# [Exercice court 1]
Dans l'entretien sur les trolleybus lausannois, recopiez mot pour mot le passage qui va de «Nous construisons et» jusqu'à «cinq heures !».
# [Exercice court 2]
D'après l'entretien sur les trolleybus lausannois, combien de dépannages les lignards effectuent-ils environ chaque année ?

# [Texte à lire]
* * * * *
LATITUDES

«Nous côtoyons un voltage de 690 v au quotidien»

Pas moins de 260 km de lignes aériennes électriques – l’équivalent de Lausanne-Colmar – alimentent les trolleybus de la ville. Rencontre avec l’un des techniciens responsables de l’entretien de ce réseau.

Avec 77 trolleybus à perches sur dix lignes des transports publics lausannois (tl), Lausanne est en Suisse la ville qui exploite le plus ce mode de transport écologique. Chaque année, en parcourant plus de 5 millions de km avec des trolleybus plutôt qu’avec des bus diesel, c’est l’émission de presque 7000 T de CO2 qui est évitée. Le 2 octobre, le réseau de trolleys lausannois, l’un des plus anciens au monde encore en fonction, fête ses 90 ans de bons et loyaux services. Une tâche impossible à assurer sans les lignards, chargés de la maintenance des lignes aériennes électriques. L’un d’eux, Rafael Mota Tiago, Lausannois de 22 ans, nous dévoile les différentes facettes de ce métier exigeant.

Combien de personnes assurent le bon fonctionnement des lignes ?

Rafael Mota Tiago: Dix techniciens, c’est-à-dire dix lignards, ainsi que deux chefs d’équipe, un manager, deux coordinateurs et deux apprentis.

Quelles sont les tâches principales d’un lignard ?

Nous construisons et entretenons les lignes aériennes de contact et effectuons les modifications de lignes nécessaires, comme avant la fermeture du Grand-Pont pour travaux. Nous faisons beaucoup de dépannages, environ 350 par an, 24h/24, jours fériés et week-ends compris. Nous côtoyons un voltage de 690 V au quotidien.

Quel genre de pannes touche le réseau ?

Il y en a trois types: celles relatives à un dysfonctionnement d’aiguillage, les accidentelles dues à un éclair, un arbre, ou de source humaine, comme un camion trop haut ou les trolleybus qui «déperchent», ce qui peut endommager, voire arracher, une partie de la ligne. Selon la nature des dégâts, l’intervention peut durer entre deux minutes et cinq heures !

Quels sont les dangers de votre profession ?
* * * * *
# [Matériel fourni]
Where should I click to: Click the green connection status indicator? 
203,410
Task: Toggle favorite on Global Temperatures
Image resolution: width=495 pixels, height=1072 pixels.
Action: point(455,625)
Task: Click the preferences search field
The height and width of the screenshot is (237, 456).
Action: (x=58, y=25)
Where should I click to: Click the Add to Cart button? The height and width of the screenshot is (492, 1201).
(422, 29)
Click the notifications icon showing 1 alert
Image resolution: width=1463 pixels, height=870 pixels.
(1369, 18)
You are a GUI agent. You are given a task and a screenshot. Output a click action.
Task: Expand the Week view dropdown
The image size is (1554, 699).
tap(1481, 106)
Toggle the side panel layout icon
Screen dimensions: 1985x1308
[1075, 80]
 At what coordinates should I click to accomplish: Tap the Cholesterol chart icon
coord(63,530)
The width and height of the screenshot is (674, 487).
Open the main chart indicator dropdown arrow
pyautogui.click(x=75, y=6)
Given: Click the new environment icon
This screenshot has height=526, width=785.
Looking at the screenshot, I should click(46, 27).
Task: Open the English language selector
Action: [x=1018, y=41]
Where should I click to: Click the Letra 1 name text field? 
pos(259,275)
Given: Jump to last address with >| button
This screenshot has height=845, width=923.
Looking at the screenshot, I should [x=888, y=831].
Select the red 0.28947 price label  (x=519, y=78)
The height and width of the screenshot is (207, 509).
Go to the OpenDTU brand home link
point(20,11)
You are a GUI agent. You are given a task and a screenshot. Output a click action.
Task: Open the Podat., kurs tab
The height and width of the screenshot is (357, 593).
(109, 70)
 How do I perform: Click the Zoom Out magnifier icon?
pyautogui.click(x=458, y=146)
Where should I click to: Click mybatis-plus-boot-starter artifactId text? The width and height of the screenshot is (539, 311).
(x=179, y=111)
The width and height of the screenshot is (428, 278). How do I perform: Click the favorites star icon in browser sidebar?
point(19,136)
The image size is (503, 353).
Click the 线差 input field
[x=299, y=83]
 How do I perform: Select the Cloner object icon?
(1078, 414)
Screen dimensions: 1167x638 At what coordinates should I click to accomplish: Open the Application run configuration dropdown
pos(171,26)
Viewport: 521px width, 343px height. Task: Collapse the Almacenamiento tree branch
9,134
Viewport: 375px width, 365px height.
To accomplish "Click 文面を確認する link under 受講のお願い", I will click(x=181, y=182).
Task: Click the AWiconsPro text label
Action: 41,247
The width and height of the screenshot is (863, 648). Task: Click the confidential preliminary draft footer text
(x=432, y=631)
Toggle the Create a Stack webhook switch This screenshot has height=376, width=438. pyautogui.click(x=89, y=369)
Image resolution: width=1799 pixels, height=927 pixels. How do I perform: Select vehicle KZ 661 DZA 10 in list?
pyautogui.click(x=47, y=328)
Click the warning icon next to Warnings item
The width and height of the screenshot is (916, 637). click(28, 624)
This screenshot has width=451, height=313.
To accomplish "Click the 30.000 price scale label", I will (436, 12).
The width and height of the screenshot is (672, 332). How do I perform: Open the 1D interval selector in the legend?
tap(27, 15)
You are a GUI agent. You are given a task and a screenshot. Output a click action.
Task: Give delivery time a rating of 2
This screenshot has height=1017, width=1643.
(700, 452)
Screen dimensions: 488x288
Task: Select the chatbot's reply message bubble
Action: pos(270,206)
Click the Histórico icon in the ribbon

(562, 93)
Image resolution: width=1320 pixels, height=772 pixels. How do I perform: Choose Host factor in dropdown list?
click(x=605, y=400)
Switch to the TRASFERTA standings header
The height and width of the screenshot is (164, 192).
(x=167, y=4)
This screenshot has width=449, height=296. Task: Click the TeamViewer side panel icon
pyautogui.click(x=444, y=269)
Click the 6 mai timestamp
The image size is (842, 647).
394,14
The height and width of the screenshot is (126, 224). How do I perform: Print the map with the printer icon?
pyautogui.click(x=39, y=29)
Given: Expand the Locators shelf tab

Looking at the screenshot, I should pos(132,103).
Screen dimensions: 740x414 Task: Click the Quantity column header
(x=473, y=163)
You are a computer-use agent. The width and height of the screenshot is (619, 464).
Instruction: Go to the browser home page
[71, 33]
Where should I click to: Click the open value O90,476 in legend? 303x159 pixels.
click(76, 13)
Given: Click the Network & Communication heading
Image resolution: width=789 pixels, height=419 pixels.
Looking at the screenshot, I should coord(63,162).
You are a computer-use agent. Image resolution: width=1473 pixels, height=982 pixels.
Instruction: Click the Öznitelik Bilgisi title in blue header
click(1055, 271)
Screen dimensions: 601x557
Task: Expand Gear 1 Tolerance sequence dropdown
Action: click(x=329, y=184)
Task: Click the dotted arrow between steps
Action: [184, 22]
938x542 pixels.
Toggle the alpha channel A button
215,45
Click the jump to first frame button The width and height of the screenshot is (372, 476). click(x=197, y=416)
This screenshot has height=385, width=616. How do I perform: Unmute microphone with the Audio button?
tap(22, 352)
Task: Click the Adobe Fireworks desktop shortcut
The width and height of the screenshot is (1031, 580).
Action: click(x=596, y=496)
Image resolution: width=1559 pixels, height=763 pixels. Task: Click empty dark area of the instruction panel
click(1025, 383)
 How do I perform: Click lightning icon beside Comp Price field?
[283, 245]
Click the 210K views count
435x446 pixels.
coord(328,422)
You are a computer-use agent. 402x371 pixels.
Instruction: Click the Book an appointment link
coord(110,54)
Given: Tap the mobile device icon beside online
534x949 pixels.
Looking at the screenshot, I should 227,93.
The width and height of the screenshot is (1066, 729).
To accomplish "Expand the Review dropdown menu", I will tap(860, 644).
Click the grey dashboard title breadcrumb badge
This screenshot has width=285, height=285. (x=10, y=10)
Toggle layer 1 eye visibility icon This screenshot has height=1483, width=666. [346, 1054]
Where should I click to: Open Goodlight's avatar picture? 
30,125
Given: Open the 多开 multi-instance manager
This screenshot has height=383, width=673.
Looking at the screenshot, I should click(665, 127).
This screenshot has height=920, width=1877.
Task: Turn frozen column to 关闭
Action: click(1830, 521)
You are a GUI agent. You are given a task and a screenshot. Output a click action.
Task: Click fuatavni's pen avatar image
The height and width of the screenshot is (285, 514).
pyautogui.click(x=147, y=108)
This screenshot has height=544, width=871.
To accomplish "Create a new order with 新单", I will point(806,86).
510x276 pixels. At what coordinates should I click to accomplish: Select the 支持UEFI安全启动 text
* * * * *
# [Réponse complète 1]
Nous construisons et entretenons les lignes aériennes de contact et effectuons les modifications de lignes nécessaires, comme avant la fermeture du Grand-Pont pour travaux. Nous faisons beaucoup de dépannages, environ 350 par an, 24h/24, jours fériés et week-ends compris. Nous côtoyons un voltage de 690 V au quotidien.

Quel genre de pannes touche le réseau ?

Il y en a trois types: celles relatives à un dysfonctionnement d’aiguillage, les accidentelles dues à un éclair, un arbre, ou de source humaine, comme un camion trop haut ou les trolleybus qui «déperchent», ce qui peut endommager, voire arracher, une partie de la ligne. Selon la nature des dégâts, l’intervention peut durer entre deux minutes et cinq heures !

# [Réponse complète 2]
Environ 350 dépannages par an.